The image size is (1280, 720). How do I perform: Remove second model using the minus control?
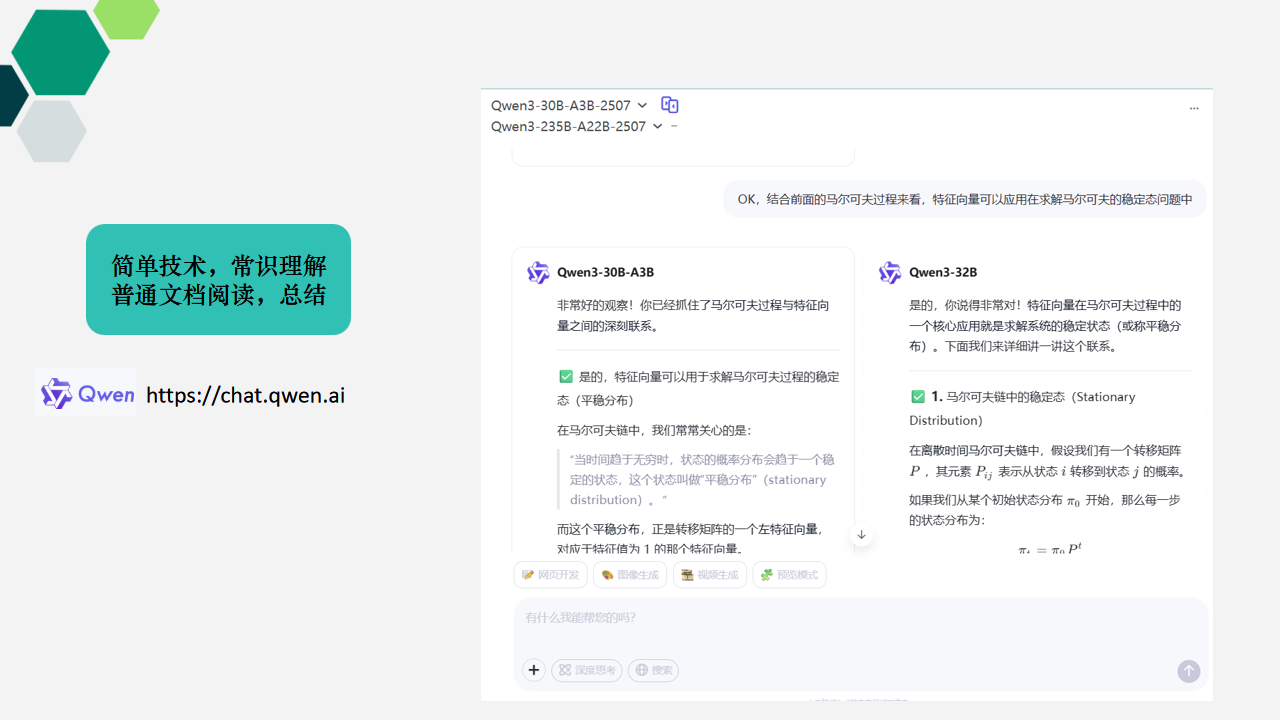[673, 127]
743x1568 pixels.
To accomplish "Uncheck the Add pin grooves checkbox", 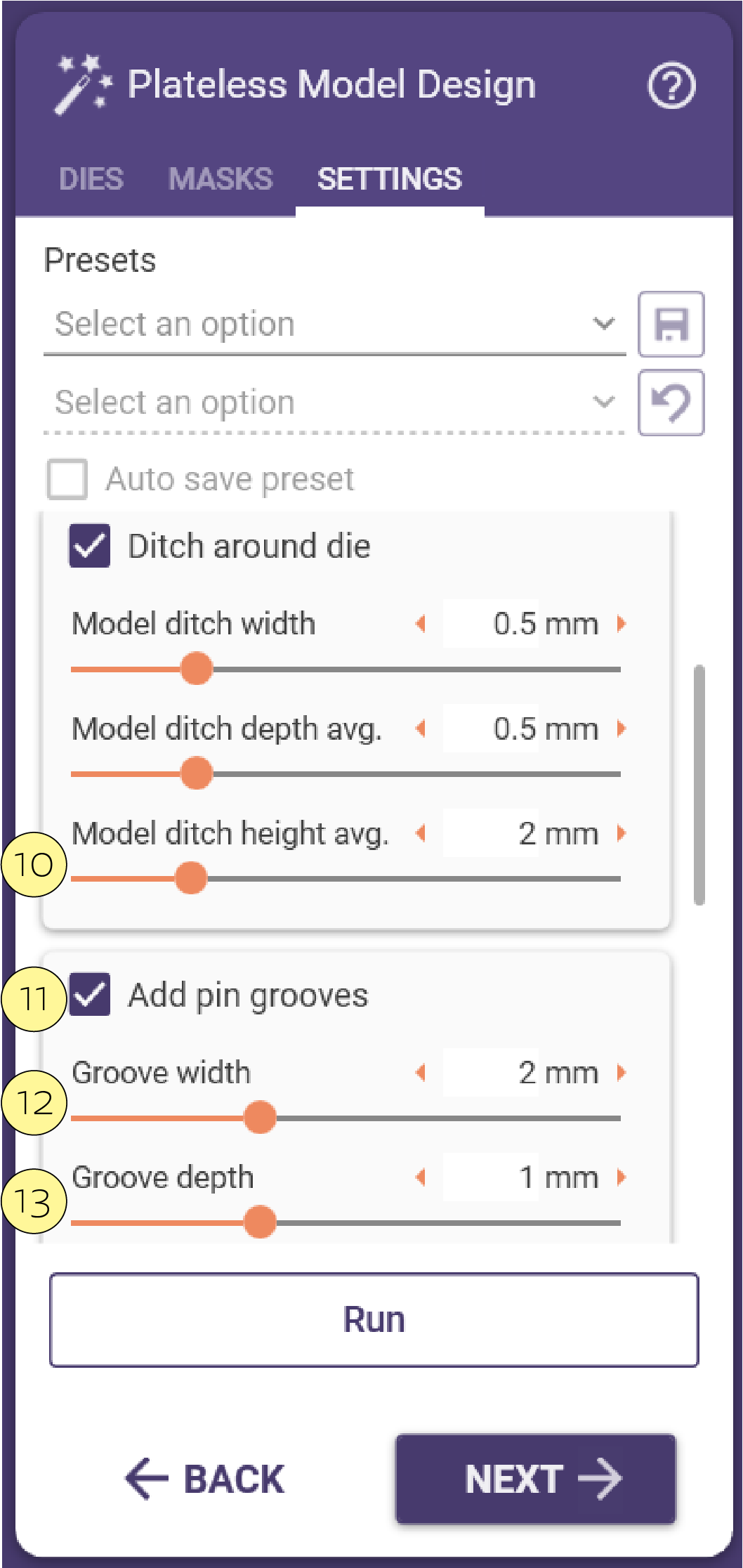I will click(90, 995).
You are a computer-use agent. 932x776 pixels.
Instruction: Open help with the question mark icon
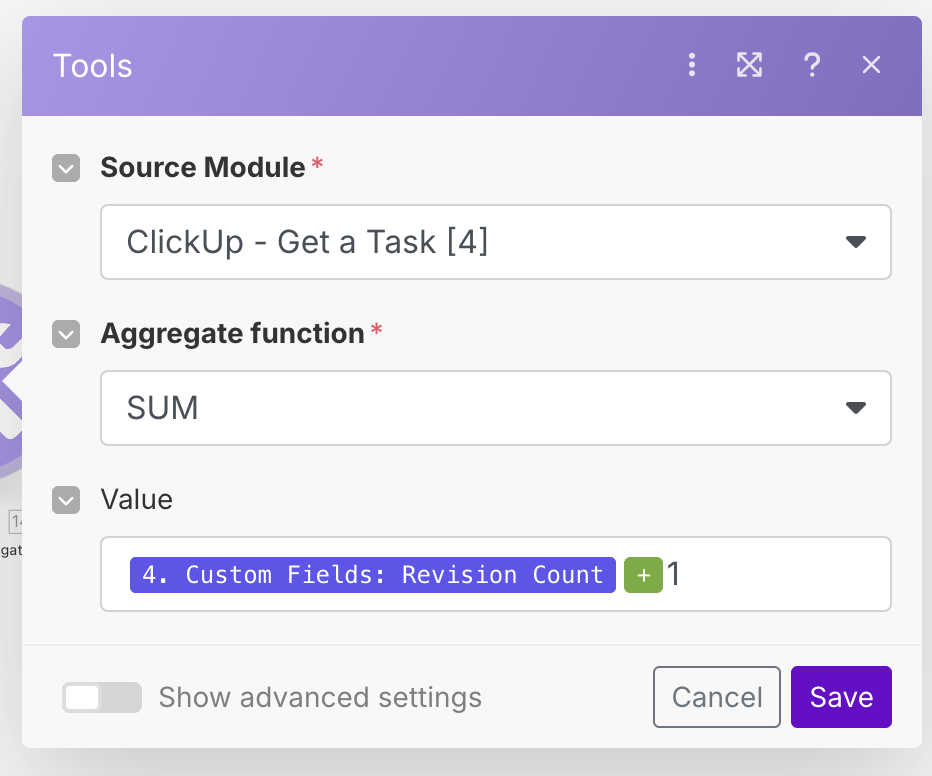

· · ·

* [Aim]:
Filter the records down to each line containing the word "pixels", matching case exactly.

* [The completed task]:
743x1568 pixels.
You are a computer-use agent. 932x776 pixels.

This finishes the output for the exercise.